Deirdre could understand his anger and retaliation, but she’d taken a stand on no fighting. She wouldn’t back down. But being slapped was horribly insulting. Her father used to slap her mother and call her a whore and a slut. She hadn’t know the words, as a child, but knew they were bad.

“Those are words,” she said calmly. “Words can’t hurt you. The slap…I concede the slap. That’s terrible. But son—a nut punch? Risky. Better to hit the solar plexus and hit him on the back of the head when he’s going down.
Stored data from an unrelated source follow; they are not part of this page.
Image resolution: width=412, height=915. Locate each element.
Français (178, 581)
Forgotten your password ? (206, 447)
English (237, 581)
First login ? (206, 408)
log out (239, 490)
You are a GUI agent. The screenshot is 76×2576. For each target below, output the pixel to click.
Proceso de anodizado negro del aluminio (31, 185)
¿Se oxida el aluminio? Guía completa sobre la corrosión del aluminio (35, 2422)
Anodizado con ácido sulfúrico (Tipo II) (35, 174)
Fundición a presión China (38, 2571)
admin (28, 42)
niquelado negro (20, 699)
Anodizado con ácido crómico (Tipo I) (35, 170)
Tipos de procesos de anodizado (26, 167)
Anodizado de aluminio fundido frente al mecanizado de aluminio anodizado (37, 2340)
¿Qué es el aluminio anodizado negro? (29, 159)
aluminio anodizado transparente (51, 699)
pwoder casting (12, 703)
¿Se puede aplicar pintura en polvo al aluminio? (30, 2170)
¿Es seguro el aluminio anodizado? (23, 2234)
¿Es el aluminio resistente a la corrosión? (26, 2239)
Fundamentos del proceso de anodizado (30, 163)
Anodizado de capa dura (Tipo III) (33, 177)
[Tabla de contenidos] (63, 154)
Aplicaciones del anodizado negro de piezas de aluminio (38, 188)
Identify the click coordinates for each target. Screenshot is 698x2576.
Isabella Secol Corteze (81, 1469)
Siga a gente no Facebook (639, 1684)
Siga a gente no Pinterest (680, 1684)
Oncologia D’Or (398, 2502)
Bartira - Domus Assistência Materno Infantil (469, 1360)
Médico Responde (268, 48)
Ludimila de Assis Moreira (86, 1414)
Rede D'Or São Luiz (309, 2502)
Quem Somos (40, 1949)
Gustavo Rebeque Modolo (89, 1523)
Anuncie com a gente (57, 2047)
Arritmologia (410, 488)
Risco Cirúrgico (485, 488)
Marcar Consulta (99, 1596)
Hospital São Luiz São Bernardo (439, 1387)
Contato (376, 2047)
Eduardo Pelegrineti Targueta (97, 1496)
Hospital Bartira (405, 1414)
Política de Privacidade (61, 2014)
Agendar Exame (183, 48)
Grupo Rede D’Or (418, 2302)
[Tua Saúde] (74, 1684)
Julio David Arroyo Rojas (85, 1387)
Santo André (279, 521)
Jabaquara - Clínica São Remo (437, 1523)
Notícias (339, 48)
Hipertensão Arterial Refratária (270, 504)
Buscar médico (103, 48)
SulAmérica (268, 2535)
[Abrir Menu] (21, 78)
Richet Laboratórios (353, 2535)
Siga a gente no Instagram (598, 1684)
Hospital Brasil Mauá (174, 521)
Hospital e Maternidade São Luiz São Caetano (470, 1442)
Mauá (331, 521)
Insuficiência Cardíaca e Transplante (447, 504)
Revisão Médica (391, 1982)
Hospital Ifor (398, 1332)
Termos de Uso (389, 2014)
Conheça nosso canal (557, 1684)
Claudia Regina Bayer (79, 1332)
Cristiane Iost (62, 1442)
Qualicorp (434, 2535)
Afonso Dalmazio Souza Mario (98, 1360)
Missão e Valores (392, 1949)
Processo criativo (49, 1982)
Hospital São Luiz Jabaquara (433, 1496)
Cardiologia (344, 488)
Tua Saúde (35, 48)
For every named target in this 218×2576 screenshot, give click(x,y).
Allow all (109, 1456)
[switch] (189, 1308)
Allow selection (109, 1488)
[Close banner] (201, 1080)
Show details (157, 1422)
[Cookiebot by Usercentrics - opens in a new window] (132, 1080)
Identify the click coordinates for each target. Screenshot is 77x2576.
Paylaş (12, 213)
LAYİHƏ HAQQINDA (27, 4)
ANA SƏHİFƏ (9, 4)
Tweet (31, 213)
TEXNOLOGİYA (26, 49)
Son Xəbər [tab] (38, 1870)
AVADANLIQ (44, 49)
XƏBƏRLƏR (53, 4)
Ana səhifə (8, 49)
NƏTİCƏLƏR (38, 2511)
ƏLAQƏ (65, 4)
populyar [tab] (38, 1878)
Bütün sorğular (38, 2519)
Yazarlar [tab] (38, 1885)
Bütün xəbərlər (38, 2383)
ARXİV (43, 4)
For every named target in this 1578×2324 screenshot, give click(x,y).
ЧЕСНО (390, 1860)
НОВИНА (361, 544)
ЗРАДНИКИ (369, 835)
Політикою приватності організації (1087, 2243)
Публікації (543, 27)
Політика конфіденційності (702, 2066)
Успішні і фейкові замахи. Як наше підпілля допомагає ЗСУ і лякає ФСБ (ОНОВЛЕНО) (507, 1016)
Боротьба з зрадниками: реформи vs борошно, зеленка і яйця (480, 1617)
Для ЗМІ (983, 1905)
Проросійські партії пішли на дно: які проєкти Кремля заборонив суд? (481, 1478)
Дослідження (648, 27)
Maybe slam his face into your knee.” She picked up dishes, carrying them to the sink.

“What—did you just…. What?”

“I didn’t stutter. I’m not saying you shouldn’t defend yourself. Sometimes, you have to. But don’t you dare initiate it, or I’ll beat you down myself.”

Aiden snorted. Deirdre grabbed her son, nearly a foot taller than she, and pulled his hand behind his back, pushing his upper body down.

“Tell me you don’t think I can, and I’ll prove it to you.”

“Mom! Shit!” He patted her calf, surrendering.

Deirdre let him up. “I know how to protect myself. I had to learn. But you don’t use your skills in anger. In self-defense, or when protecting someone else, violence is understandable. Never, ever use your skills to bully someone else.”

“No, ma’am,” he responded automatically. “Never.”

“Good. Then I taught you something.”

Aiden hugged her. “You taught me a lot, Mom. Why don’t you go watch Netflix. We’ll clean up.”

“Corin helped prepare.”

“Then Burl and I will.”

His middle brother had already started putting the leftovers away. Working as a team, they took care of things while she went to her computer. Corin pitched in and helped his brothers. She could hear them talking and laughing over the sound of running water and clattering dishes.